Editing was already a tedious process: studying the shot log, loading the corresponding tape, fast-forwarding to the moment of the first cut, pressing “play” on the camera and “record” on the VCR, watching the same take for the hundredth time, and pressing “stop” on both machines with careful timing. If I made a mistake, I had to rewind the VHS to the end of the previous shot, rewind the camera to the beginning of the botched shot, and start the process over again.

Thanks to Ryan Brosh, my mind had its own thirteen-inch TV, tangle of wires, and spastic rewind button as I processed both conversations again and again and again.

Liar. Perverts. Ferrets. Diary. She knew! What would she say?

Oddly, the bit of dialogue that bothered me most was Ryan's fascination with Mara's artwork. Although it was brief, Ryan had glimpsed a part of Mara that I had never seen before. His advantage was frustrating... but maybe I could level the playing field.

I waited until the parlor light vanished from the crack beneath my door, then tugged my nightshirt to cover my undies and abandoned my work in the moonlit room.

The basement was black. Something jabbed the arch of my foot and I swore. It was a Lego--a relic from the twins--and I swept it beneath the couch with my heel.

I tiptoed past the dumbwaiter and exercise equipment to the unfinished guest room. There wasn't a door, only brass hinges and a burgundy curtain left over from the Red Room scene. Inside, a potpourri of cat turds and citrus spray tickled my nose. I found the pull-string, jerked it, and a twenty-five-watt bulb barely illuminated the white brick walls, concrete floor, and stack of moldy ceiling panels in the far corner. The burgundy curtain was actually a bed sheet we stapled to the rafters. It covered the door frame and half the guest-room wall. A bucket of crayons provided a welcome burst of color. Ten years old at least, their paper sheaths had been stripped by a hundred tiny hands; their brilliant colors defiled by specks of other hues.

Dorothy's litter box was on the opposite side of the room. Beside it: a naked green cot with Mara's artwork piled neatly in the center.

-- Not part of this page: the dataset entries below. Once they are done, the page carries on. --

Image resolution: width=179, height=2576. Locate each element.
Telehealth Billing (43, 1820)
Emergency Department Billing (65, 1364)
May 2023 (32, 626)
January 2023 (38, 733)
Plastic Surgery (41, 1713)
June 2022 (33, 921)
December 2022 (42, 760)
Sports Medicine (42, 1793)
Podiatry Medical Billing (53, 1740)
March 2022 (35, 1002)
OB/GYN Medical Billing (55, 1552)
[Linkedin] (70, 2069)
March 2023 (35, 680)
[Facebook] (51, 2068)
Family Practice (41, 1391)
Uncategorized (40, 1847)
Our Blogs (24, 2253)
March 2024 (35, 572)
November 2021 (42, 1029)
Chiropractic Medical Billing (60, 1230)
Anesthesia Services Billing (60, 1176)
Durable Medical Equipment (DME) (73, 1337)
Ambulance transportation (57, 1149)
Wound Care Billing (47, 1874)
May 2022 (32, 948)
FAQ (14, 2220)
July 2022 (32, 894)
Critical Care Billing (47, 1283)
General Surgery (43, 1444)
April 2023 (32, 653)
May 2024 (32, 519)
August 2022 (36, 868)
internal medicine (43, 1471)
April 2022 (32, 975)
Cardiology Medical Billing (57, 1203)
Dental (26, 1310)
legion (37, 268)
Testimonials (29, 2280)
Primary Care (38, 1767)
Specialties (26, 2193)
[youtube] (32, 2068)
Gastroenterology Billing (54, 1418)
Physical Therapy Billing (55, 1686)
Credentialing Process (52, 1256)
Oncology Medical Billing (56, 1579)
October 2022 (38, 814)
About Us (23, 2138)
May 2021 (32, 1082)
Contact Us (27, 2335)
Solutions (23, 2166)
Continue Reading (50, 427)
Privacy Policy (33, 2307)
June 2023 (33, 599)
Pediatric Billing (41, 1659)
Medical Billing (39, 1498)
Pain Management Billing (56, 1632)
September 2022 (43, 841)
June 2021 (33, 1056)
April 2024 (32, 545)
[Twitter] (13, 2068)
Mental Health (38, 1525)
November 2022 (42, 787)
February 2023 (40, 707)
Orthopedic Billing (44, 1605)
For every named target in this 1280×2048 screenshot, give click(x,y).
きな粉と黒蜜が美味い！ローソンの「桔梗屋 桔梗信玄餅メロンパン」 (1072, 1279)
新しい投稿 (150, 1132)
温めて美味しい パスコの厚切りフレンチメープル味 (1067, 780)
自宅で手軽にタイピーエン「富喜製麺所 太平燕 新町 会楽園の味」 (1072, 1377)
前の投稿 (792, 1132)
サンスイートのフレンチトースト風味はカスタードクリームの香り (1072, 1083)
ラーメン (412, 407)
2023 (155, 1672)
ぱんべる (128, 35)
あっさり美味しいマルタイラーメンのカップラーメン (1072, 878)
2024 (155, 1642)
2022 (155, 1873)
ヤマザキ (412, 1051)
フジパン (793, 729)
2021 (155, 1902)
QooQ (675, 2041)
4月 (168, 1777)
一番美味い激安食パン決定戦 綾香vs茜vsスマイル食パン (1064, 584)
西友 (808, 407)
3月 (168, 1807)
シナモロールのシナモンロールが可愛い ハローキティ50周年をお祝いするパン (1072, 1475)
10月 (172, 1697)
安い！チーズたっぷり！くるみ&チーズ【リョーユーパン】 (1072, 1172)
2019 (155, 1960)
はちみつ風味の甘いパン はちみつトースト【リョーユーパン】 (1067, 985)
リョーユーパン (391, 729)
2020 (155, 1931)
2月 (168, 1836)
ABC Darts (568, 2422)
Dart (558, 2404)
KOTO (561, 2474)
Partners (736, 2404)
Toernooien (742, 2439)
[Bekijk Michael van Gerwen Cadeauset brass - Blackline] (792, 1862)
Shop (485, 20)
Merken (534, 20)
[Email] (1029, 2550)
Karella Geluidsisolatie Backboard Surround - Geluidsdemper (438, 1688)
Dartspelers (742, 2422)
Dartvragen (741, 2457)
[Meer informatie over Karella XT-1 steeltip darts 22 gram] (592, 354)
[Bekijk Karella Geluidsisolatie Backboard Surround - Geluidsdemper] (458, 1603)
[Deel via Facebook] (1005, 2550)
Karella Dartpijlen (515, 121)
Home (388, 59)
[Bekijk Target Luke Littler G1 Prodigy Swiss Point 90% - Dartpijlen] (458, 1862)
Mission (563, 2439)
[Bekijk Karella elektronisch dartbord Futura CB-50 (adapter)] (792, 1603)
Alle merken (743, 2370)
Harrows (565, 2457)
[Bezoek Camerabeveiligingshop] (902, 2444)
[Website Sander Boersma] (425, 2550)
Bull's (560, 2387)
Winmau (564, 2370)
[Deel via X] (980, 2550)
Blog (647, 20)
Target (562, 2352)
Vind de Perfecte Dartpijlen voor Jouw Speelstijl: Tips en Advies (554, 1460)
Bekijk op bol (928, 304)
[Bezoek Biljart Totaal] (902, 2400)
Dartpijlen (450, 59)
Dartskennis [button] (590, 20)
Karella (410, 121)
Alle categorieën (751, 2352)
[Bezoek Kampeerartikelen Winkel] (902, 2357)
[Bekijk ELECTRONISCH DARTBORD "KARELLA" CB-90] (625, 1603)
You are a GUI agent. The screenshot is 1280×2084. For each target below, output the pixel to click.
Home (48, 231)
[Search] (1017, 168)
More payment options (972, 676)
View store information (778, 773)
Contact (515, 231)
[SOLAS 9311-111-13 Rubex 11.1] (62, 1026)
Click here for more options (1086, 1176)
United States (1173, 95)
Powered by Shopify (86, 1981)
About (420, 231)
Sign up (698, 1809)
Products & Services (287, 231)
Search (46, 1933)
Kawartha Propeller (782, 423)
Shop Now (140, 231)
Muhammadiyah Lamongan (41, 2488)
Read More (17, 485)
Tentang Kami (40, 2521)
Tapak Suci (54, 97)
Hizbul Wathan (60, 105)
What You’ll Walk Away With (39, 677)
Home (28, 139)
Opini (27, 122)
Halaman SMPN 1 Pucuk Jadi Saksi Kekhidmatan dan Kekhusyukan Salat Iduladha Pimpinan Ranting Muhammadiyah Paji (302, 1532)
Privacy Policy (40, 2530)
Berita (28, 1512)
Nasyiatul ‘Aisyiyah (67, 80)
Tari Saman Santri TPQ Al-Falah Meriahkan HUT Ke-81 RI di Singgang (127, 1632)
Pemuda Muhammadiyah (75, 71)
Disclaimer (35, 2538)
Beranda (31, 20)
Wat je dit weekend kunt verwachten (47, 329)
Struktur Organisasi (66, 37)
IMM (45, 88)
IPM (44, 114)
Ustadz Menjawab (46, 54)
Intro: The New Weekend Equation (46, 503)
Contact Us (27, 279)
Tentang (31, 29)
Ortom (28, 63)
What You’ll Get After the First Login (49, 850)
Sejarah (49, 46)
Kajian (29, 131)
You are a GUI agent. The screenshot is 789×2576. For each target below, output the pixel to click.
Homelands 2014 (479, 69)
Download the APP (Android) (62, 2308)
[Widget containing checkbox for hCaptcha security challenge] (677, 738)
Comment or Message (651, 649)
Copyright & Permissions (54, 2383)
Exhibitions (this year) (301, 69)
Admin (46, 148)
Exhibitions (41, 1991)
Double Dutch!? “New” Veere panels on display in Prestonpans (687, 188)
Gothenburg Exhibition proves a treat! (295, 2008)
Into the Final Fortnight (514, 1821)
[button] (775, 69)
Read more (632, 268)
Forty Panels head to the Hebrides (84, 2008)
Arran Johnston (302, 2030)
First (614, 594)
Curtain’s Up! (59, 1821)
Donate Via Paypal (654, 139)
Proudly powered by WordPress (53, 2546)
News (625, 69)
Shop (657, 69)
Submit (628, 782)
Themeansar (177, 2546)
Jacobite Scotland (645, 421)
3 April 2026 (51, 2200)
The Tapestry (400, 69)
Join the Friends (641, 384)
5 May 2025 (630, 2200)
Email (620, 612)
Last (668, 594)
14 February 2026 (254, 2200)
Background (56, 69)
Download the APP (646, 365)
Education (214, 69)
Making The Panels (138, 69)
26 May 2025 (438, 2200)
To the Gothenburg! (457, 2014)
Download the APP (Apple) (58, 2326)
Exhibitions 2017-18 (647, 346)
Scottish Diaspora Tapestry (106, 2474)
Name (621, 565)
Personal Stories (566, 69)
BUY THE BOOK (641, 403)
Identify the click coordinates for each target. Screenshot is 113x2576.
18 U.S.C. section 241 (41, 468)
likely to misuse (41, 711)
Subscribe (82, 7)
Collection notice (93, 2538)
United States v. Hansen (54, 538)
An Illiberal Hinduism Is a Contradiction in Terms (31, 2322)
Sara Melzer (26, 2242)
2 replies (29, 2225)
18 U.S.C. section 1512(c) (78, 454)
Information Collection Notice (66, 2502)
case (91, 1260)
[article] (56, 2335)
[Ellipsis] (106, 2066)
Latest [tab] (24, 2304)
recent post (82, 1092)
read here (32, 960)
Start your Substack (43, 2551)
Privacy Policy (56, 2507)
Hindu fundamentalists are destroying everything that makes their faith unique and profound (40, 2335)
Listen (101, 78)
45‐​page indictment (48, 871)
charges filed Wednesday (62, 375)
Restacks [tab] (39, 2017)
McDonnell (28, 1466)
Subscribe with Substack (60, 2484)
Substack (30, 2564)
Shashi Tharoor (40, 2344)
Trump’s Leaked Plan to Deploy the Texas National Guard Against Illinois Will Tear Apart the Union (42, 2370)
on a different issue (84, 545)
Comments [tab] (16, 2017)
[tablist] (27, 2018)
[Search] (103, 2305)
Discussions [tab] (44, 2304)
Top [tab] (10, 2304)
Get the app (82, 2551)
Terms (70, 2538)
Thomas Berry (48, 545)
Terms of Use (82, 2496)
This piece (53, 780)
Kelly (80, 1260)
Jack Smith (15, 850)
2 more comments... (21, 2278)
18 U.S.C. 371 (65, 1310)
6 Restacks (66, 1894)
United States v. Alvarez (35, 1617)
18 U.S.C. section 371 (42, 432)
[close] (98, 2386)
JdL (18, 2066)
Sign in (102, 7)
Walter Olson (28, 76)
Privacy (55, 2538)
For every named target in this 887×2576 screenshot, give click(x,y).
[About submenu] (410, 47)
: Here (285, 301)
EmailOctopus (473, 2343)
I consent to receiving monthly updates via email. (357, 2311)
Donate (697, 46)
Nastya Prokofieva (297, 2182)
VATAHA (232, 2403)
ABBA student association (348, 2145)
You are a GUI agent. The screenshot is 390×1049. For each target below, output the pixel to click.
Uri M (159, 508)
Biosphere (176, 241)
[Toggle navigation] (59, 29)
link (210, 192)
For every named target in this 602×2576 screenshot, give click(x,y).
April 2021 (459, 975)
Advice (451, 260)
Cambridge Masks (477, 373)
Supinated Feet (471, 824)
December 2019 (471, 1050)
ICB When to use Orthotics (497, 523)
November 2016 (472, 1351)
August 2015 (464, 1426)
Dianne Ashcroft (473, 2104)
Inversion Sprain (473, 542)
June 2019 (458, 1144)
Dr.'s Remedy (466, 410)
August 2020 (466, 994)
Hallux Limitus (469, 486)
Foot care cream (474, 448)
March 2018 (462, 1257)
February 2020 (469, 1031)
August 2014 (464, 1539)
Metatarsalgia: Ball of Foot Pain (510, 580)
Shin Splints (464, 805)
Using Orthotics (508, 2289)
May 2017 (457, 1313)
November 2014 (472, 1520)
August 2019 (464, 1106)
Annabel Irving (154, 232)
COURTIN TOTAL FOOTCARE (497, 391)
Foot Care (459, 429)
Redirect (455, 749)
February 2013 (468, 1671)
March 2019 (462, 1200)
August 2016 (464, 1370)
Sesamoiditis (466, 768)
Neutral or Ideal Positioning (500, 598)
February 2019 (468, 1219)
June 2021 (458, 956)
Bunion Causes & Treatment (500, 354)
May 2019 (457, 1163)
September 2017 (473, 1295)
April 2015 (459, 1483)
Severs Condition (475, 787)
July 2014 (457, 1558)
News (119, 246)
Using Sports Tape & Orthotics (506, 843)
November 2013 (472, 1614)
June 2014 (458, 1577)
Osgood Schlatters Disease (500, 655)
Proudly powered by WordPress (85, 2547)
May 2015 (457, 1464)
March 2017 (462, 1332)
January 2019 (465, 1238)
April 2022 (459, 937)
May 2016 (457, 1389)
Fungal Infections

I snatched the pages. On top was a drawing of the hill. I flipped to the next page and there it was again, picture after picture of the ominous mound that I first discovered polluting Mara's diary.

The curtain shifted and Dorothy slunk in. She meandered to the box, squatted, and watched me while she peed.

Some of the drawings depicted a stick figure beside the water tower. Sometimes there were two figures, a boy and a girl, arms reaching toward a blue line at the top of the page that represented sky. (Ryan told Mara the drawings were good. Either he was lying, or beauty was truly in the eye of the beholder.) In one picture, a flying saucer hovered above the hill. In another, an angel.

I was moderately shocked by the repetition of the drawings and Mara's inherent obsession, though the concept was nothing new. Whit and I rented The Shining last year and covered our eyes as Mrs. Torrance scanned her husband's repetitive novel, and Close Encounters was one of my all-time-favorite flicks. But there was darker than obsession in Mara’s drawings. For the first time, I realized the disconnect between the girl's cheery personality and her inner turmoil. I missed it when I read her diary. I missed it when she so easily accepted the news of her parents death. But I saw it now--repressed outrage--evident in the hard-pressed lines of colorful wax.

Dorothy crossed the room, collar jingling with every off-beat step of her mangled paw, and rubbed her side against the curtain. As she pranced away, the hem of the fabric clung to a tuft of fur and revealed--for a split second--crayon on the hidden wall.